[EXERCISE DIRECTIONS] Could you rewrite the entries from the line containing "The width and height of the screenshot is (966, 1005)." through the line containing "center [1048, 424].", inclusive, with "screenshot" renamed to "screen capture" and everything else unchanged? Leave the pictures out of your answer.

[DATA FOR ANALYSIS]
[Start of Attachment]

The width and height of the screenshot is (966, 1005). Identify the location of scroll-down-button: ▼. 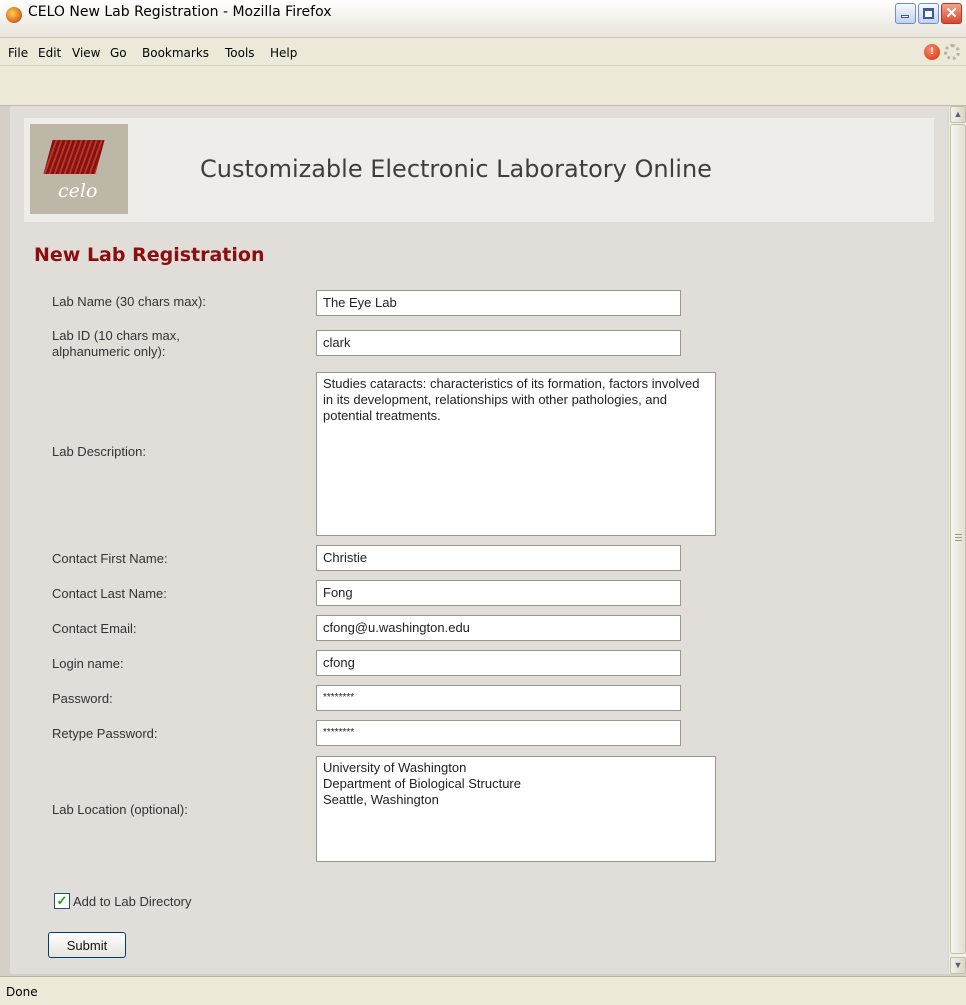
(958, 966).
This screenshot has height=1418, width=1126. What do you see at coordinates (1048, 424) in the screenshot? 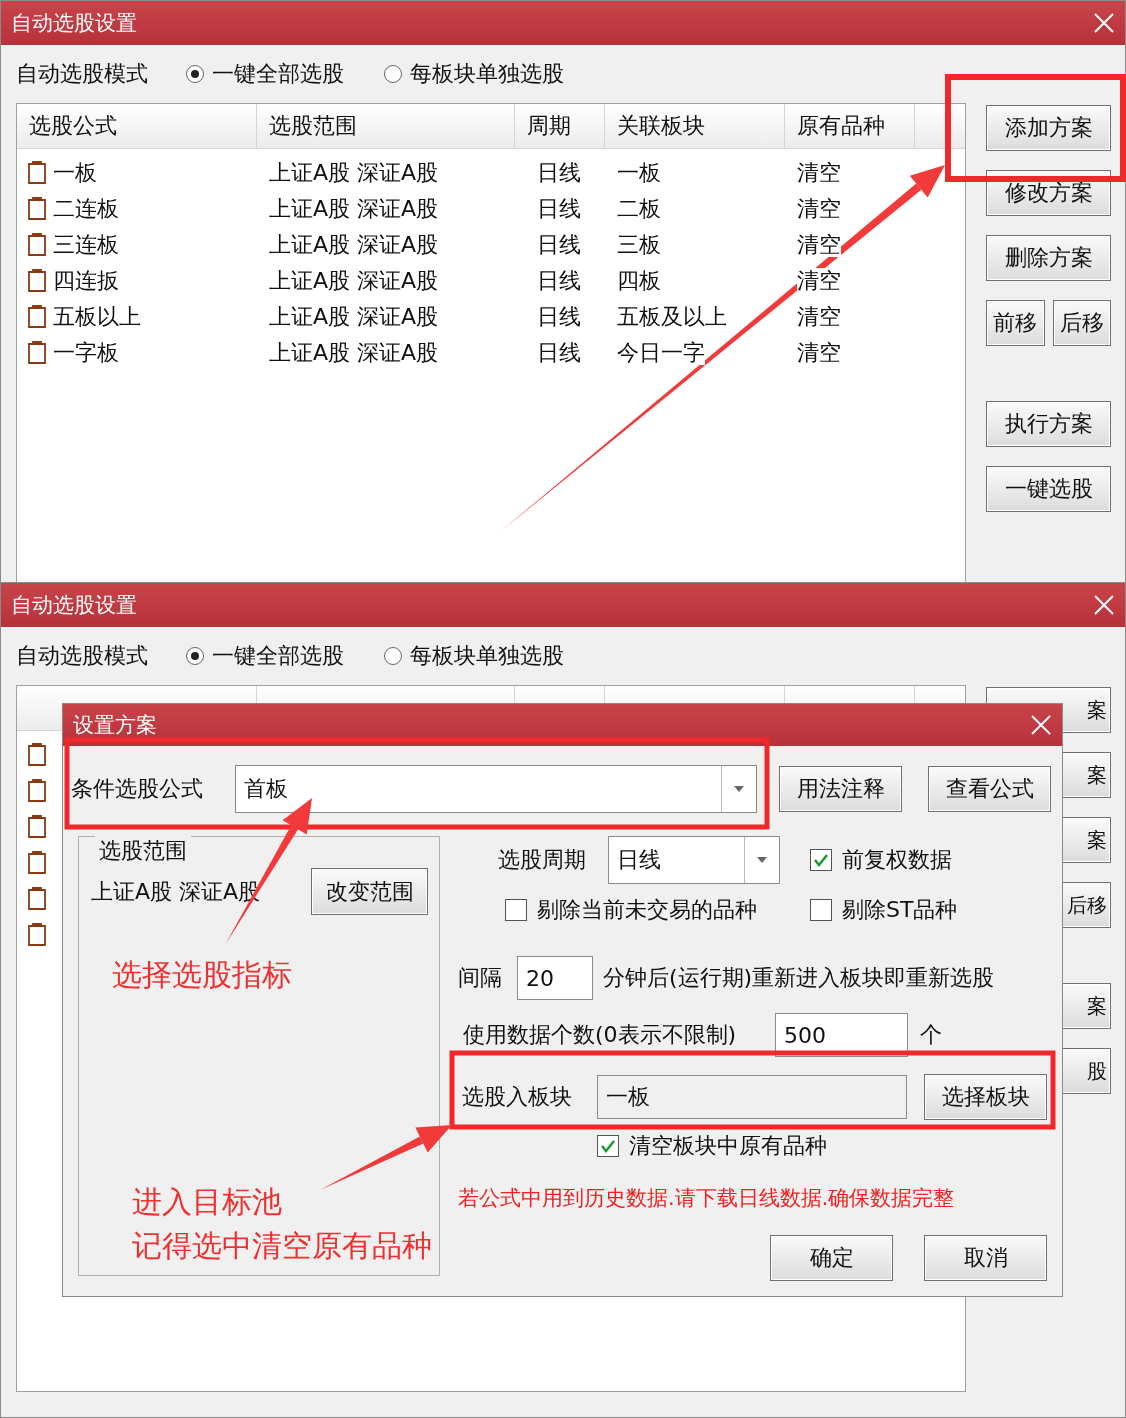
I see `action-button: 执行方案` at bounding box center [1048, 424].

[End of Attachment]
[Start of Attachment]

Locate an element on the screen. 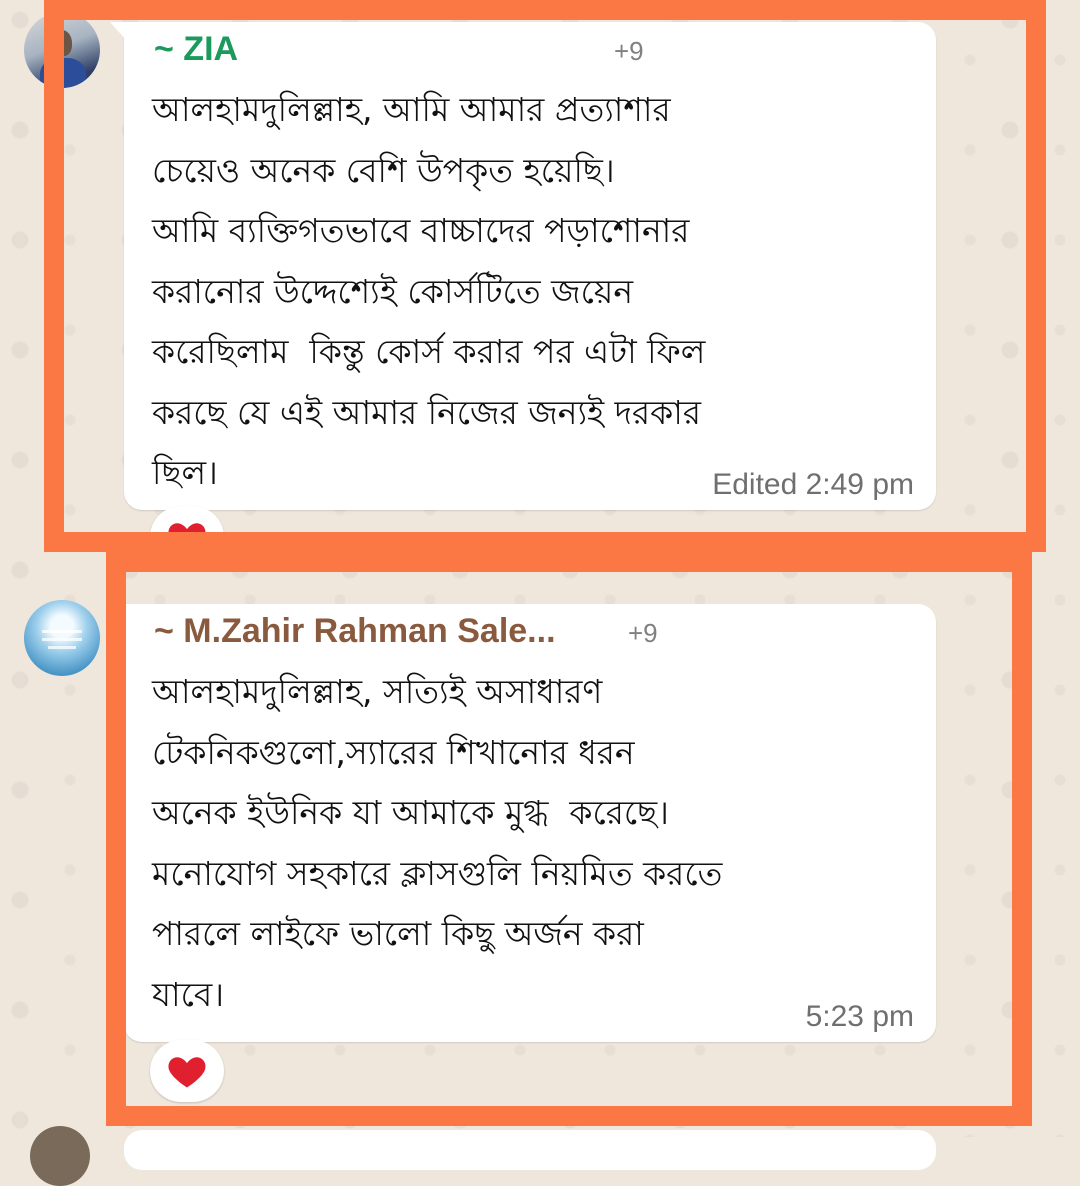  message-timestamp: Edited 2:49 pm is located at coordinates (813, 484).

[End of Attachment]
[Start of Attachment]

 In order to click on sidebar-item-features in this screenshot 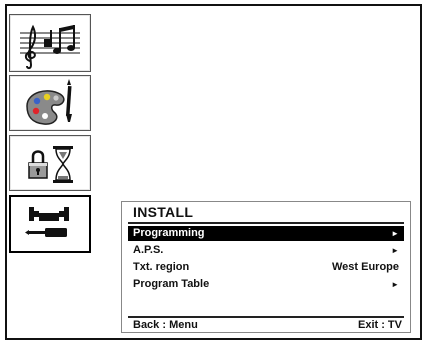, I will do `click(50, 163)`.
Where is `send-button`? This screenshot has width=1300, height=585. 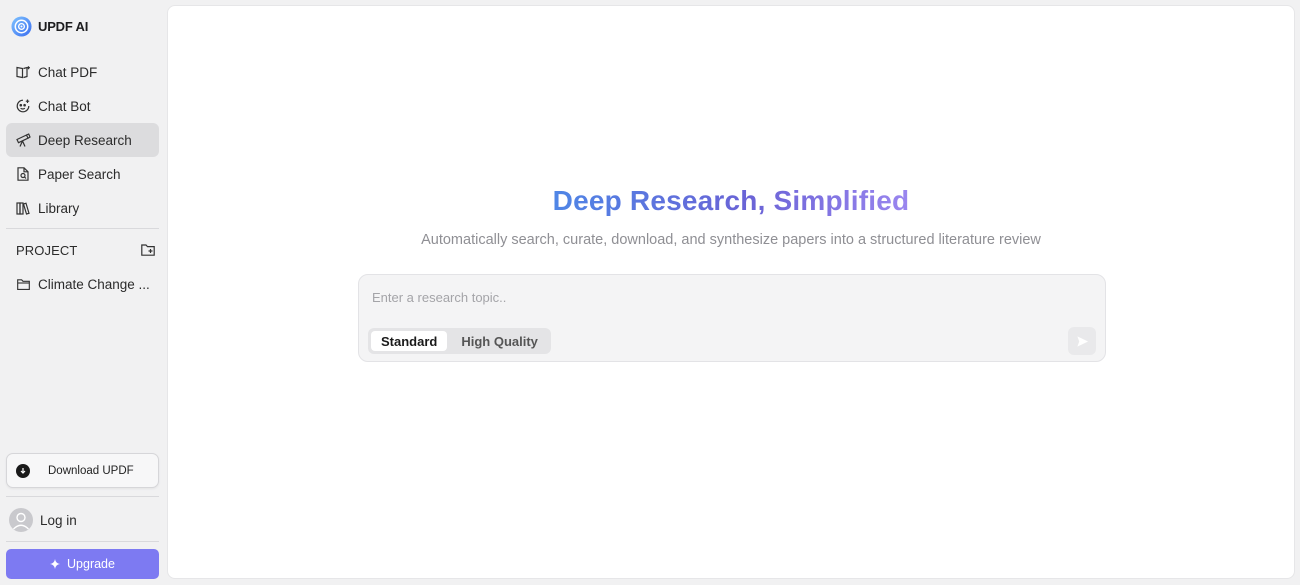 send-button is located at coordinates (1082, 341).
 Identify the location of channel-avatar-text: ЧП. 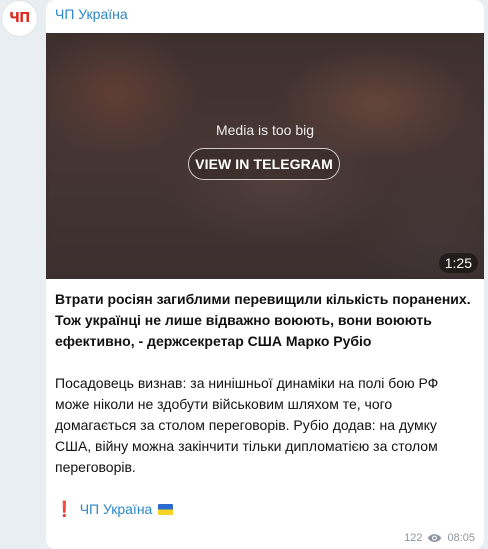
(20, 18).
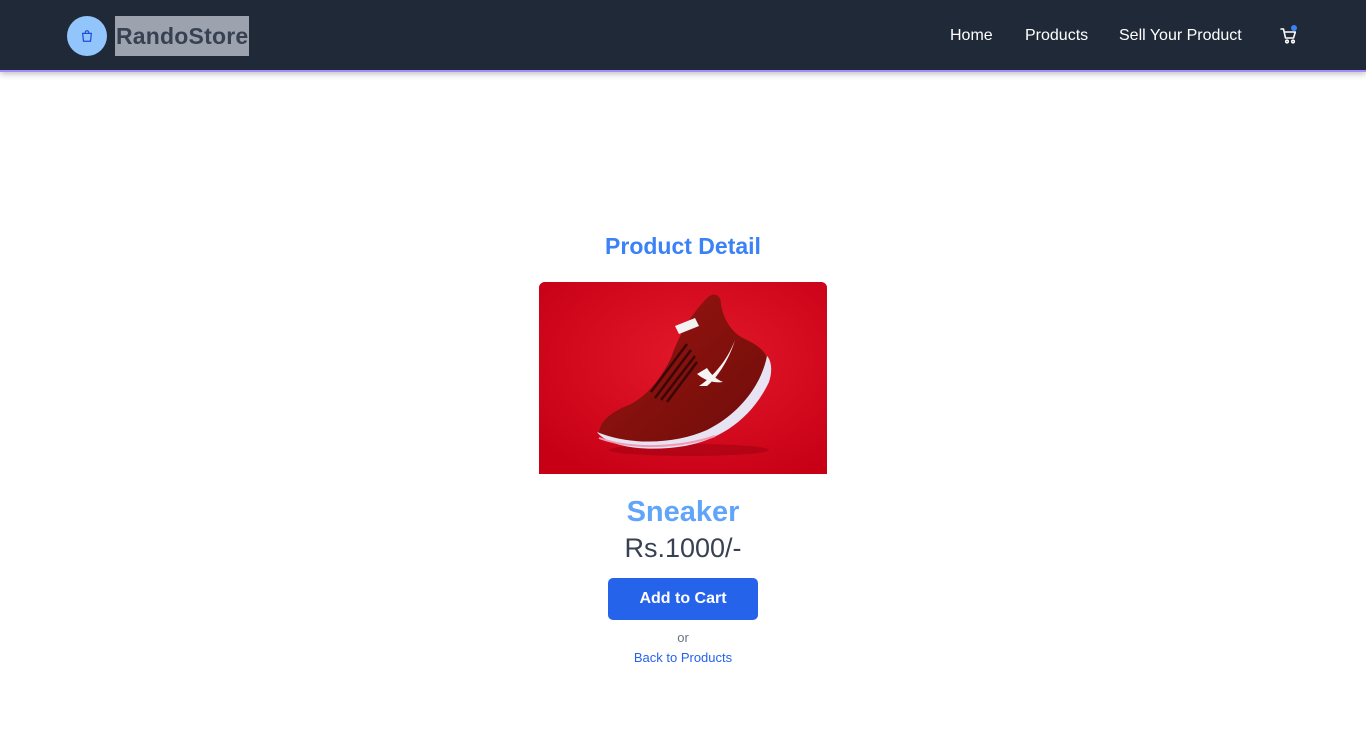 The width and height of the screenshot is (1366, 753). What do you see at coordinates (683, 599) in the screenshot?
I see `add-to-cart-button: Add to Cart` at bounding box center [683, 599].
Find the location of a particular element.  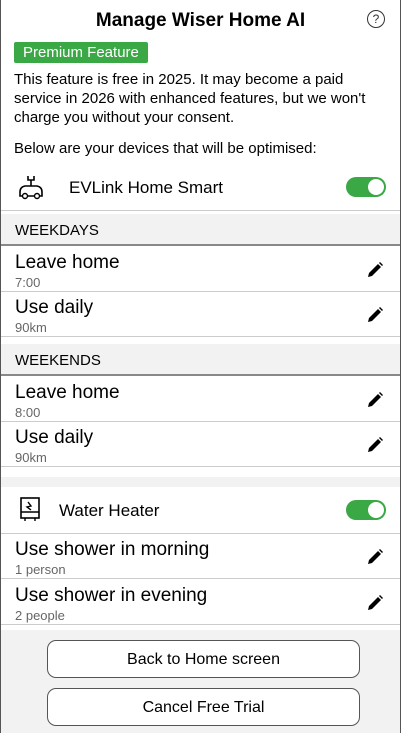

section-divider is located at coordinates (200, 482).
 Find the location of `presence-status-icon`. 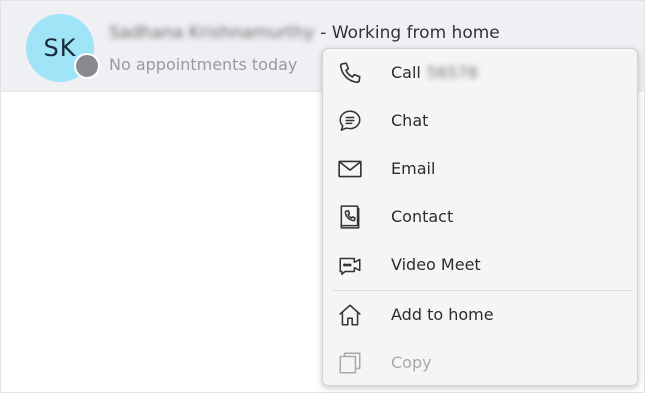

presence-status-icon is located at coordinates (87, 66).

[End of Attachment]

[RESPONSE AREA]
The width and height of the screen capture is (966, 1005). Identify the location of scroll-down-button: ▼. 
(958, 966).
This screen capture has height=1418, width=1126. What do you see at coordinates (1048, 424) in the screen capture? 
I see `action-button: 执行方案` at bounding box center [1048, 424].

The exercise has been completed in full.